"""

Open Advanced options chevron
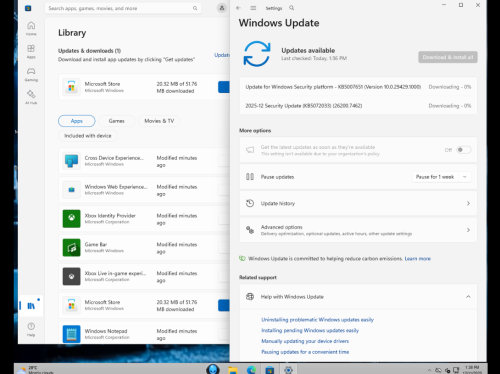The height and width of the screenshot is (374, 500). [x=468, y=230]
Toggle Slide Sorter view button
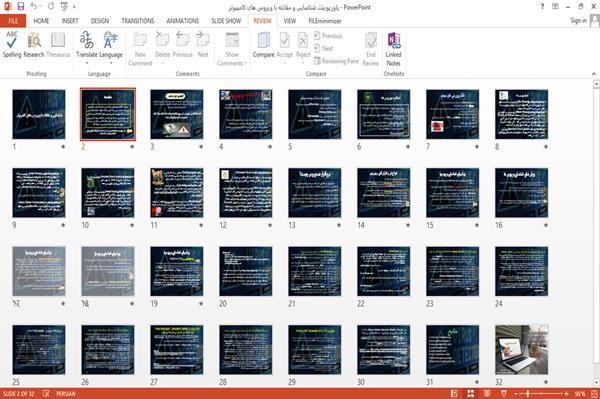Viewport: 600px width, 399px height. coord(471,393)
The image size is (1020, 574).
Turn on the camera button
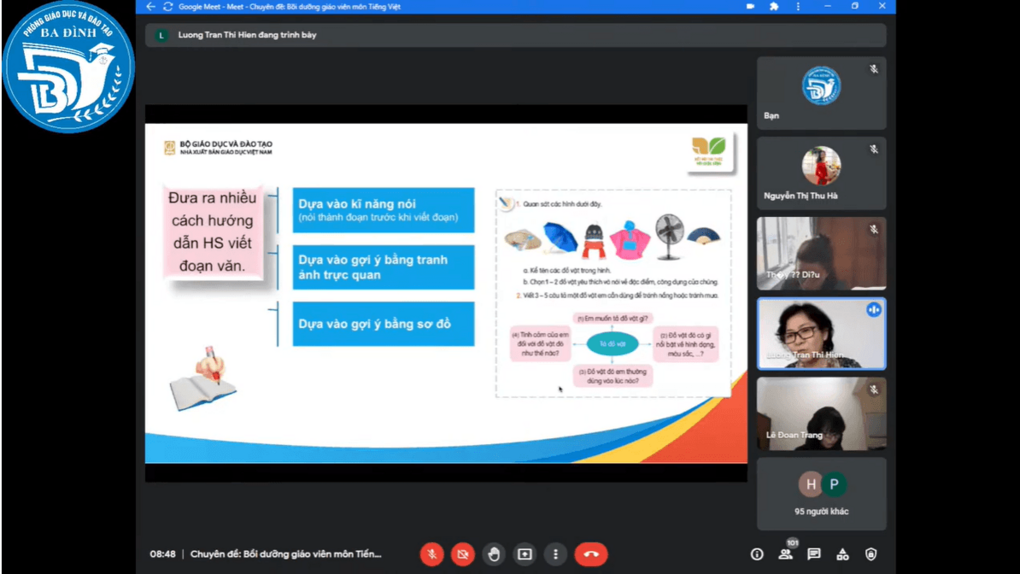pos(462,554)
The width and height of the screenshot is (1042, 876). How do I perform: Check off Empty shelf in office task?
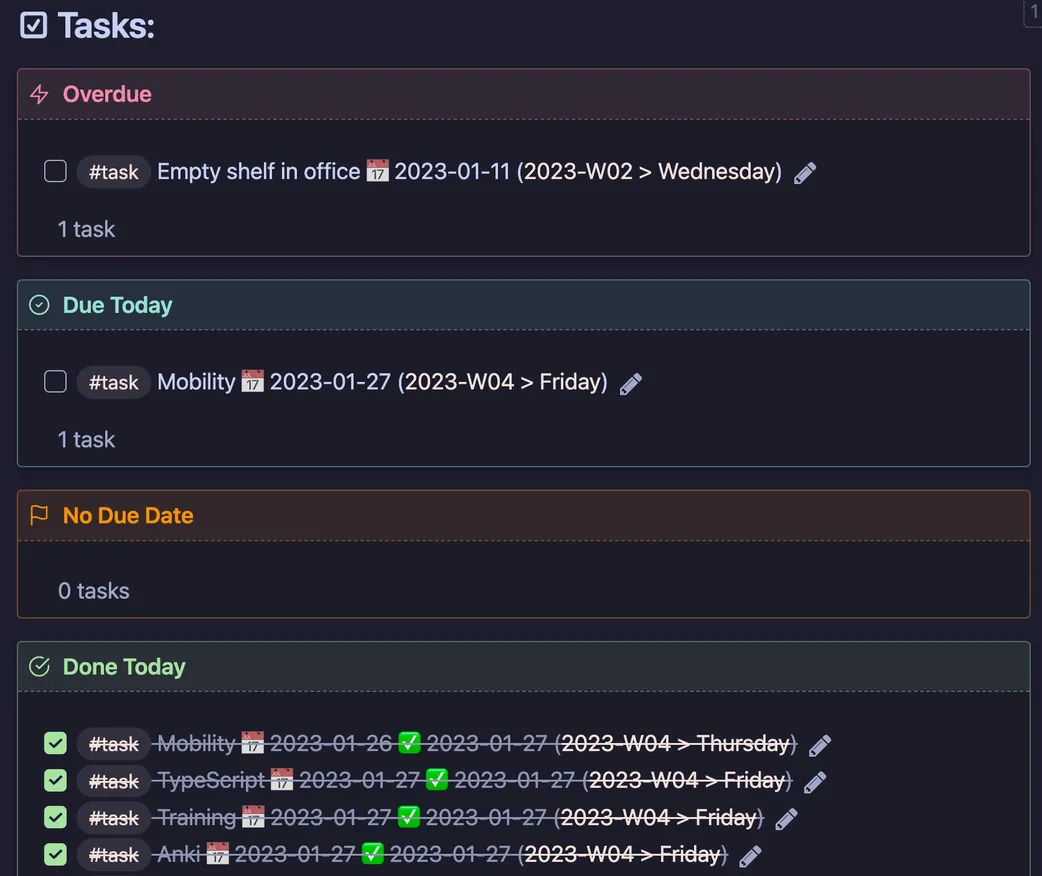tap(55, 171)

"""

# Your goal
Update the records starting at the line that contains "The image size is (1020, 574)." and ending at the end of the records: replace "camera" with "microphone" and leave everything else unchanged. Leave the pictures out of your answer.

# Solved problem
The image size is (1020, 574).
Turn on the microphone button
pos(462,554)
The width and height of the screenshot is (1042, 876). How do I perform: Check off Empty shelf in office task?
tap(55, 171)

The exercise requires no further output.